Doping induced magnetism and half-metallicity in nanoribbons of quartic dispersion materials

TL;DR

This study explores how hole doping induces magnetism and half-metallicity in nanoribbons of quartic dispersion materials, revealing enhanced spin-polarization energies and the influence of structural confinement and edge effects.

Contribution

It provides a systematic analysis of magnetization in hole-doped quartic dispersion nanoribbons, highlighting the effects of confinement, edge passivation, and doping on magnetic properties.

Findings

Nanoribbons exhibit itinerant magnetization upon hole doping.

Half-metallic behavior is observed across a broad doping range.
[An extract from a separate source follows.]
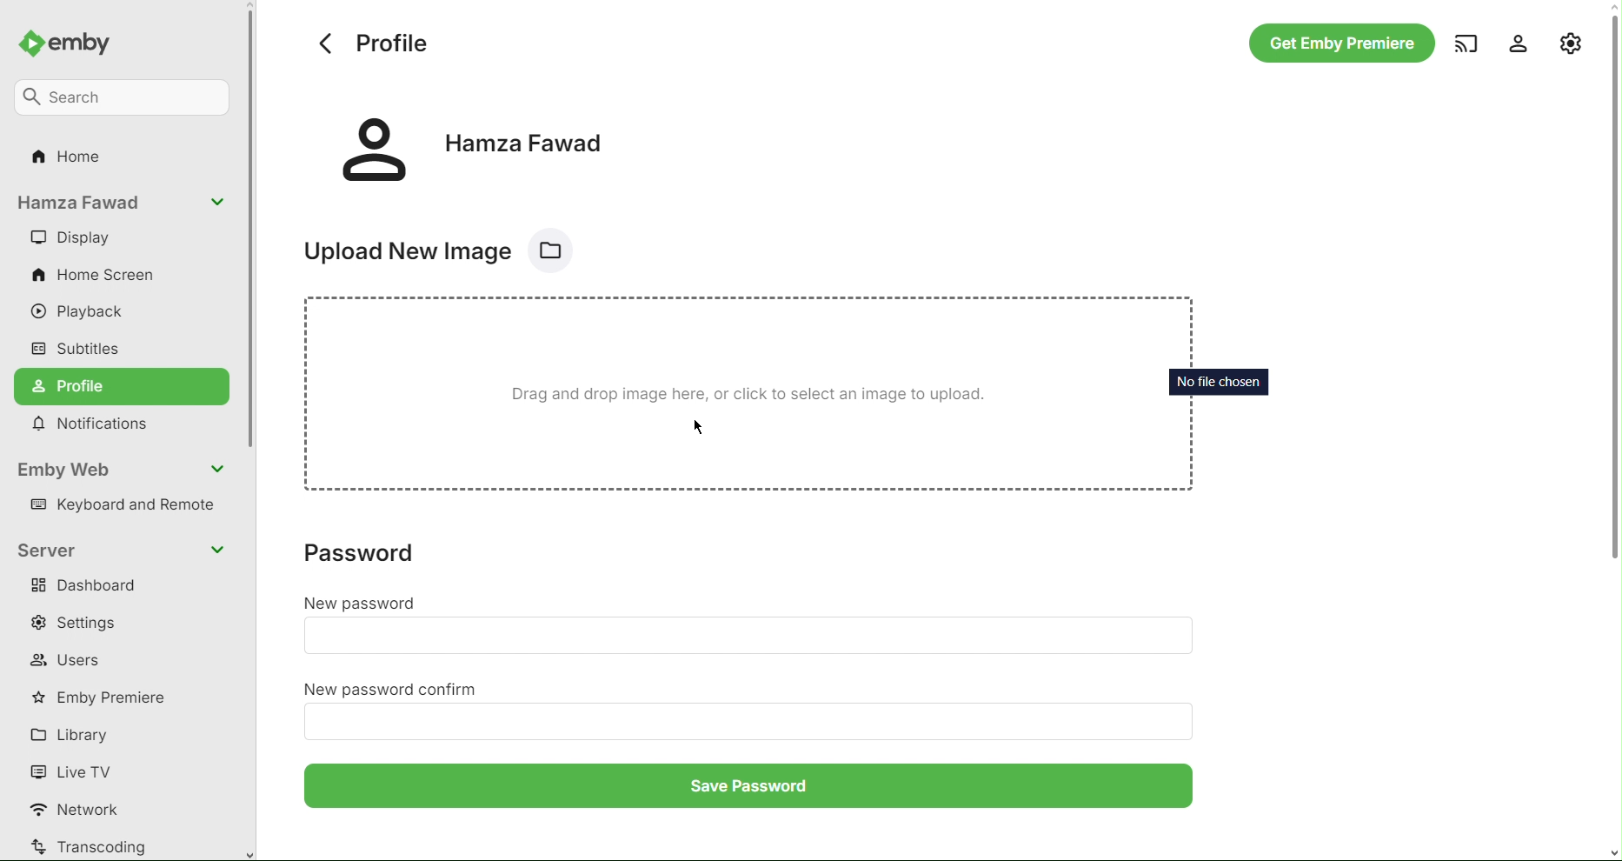 The width and height of the screenshot is (1622, 861). What do you see at coordinates (749, 719) in the screenshot?
I see `New Password Confirm` at bounding box center [749, 719].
Spin-polarization energies significantly increase compared to 2D materials.

Abstract

Two-dimensional (2D) quartic dispersion materials are known to develop magnetization upon doping. Here we conduct a systematic investigation of magnetization in hole-doped quartic dispersion materials (GaS, InSe, TiO$_{2}$), focusing on the effects of structural confinement from 2D monolayers to quasi-one-dimensional nanoribbons (NRs). Upon hole doping, these NRs develop itinerant magnetization across a broad range of carrier densities and display half-metallic behavior. The spin-polarization energies ($E_{sp}$) of these NRs enhance remarkably relative to their 2D counterparts, with maximum increase being in the case of TiO$_{2}$ from 31 to 103 meV/carrier. The $E_{sp}$ strongly depends on the degree of localization of the magnetic moments along the width of NRs, which is determined by edge passivation and ribbon width. Strong deformation of the topmost valence bands at higher dopings indicates deviation from the Stoner mechanism.